Présente sur le terrain pendant la période estivale, l’équipe de Rando Mer collabore volontiers avec le parc naturel marin d’Iroise et le laboratoire des mammifères marins d’Océanopolis et leur transmet ses observations. D’après Sami Hassani, chercheur à Oceanopolis, l’observation des reposoirs et l’étude de la fidélité aux sites permettent de constater depuis plusieurs années une augmentation globale de la population de phoques gris et des effectifs changeants en fonction des saisons. L’archipel de Molène est un le site de mue (qui a lieu en février/ mars) de prédilection des phoques gris dont la reproduction et la mise bas a plutôt lieu dans l’archipel des Sept îles, plus abrité.

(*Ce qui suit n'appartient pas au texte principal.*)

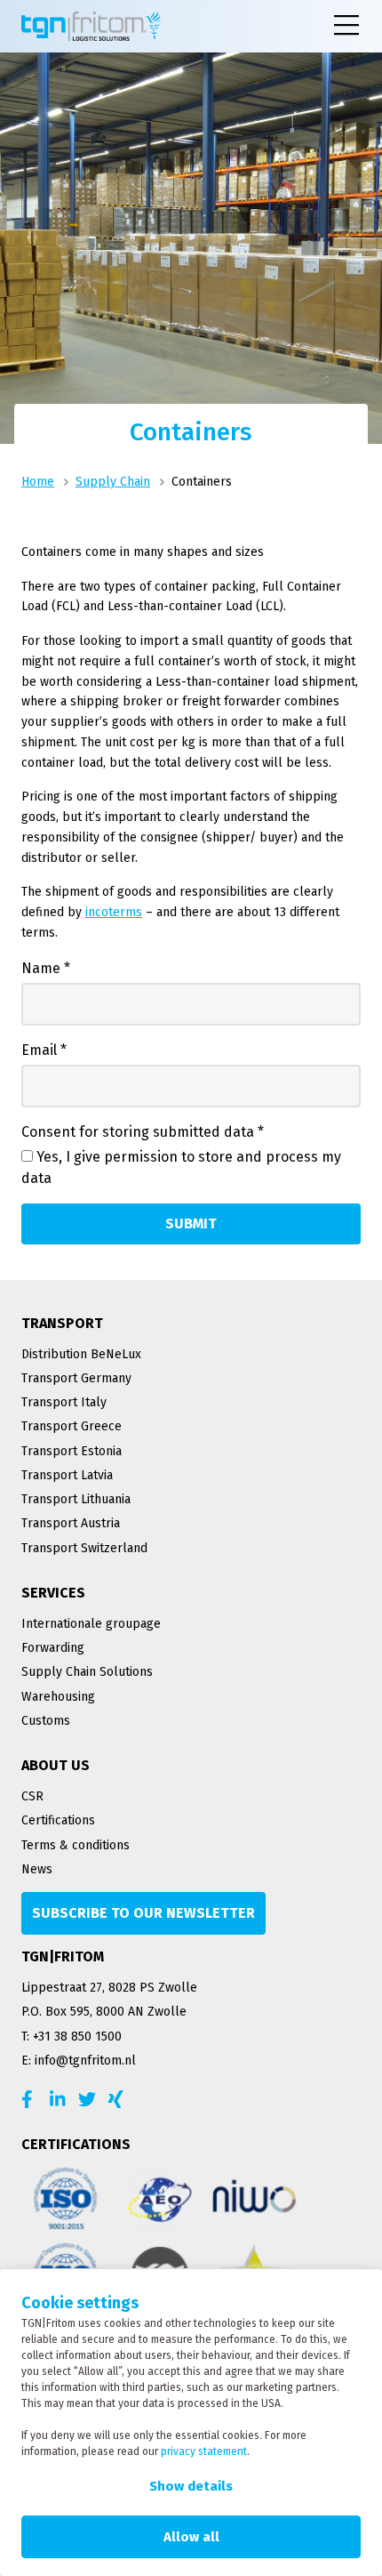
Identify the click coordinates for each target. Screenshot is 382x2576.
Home (37, 481)
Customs (45, 1720)
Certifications (58, 1820)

Un précieux indicateur de la qualité du milieu
En effet, cette colonie n’est ni sédentaire ni strictement côtière. Elle fait partie d’une population qui vit entre les côtes anglaises et bretonnes. Ainsi, certains individus restent toute l’année dans l’archipel et s’y reproduisent, tandis que d’autres restent en Angleterre, ou que d’autres transitent au cours de l’année entre les reposoirs de Molène et ceux d’Angleterre. L’avenir de cette colonie semble donc assuré, d’autant que le phoque gris est sous la surveillance des professionnels du parc naturel marin d’Iroise et des biologistes d’Océanopolis. En tant que prédateurs majeurs de l’archipel, les phoques représentent un précieux indicateur de la qualité du milieu. Créé en 1989, le laboratoire d’études des mammifères marins d’Océanopolis effectue de nombreuses sorties sur le terrain pour un suivi régulier qui permet d’améliorer les connaissances sur cette population. Par ailleurs, chaque année, entre novembre et février, la clinique des phoques d’Océanopolis – unique en France – accueille de jeunes phoques, épuisés par les tempêtes hivernales ou capturés dans les filets de pêche, qui s’échouent sur les plages. Après avoir été soignés, nourris et bagués, ils sont relâchés.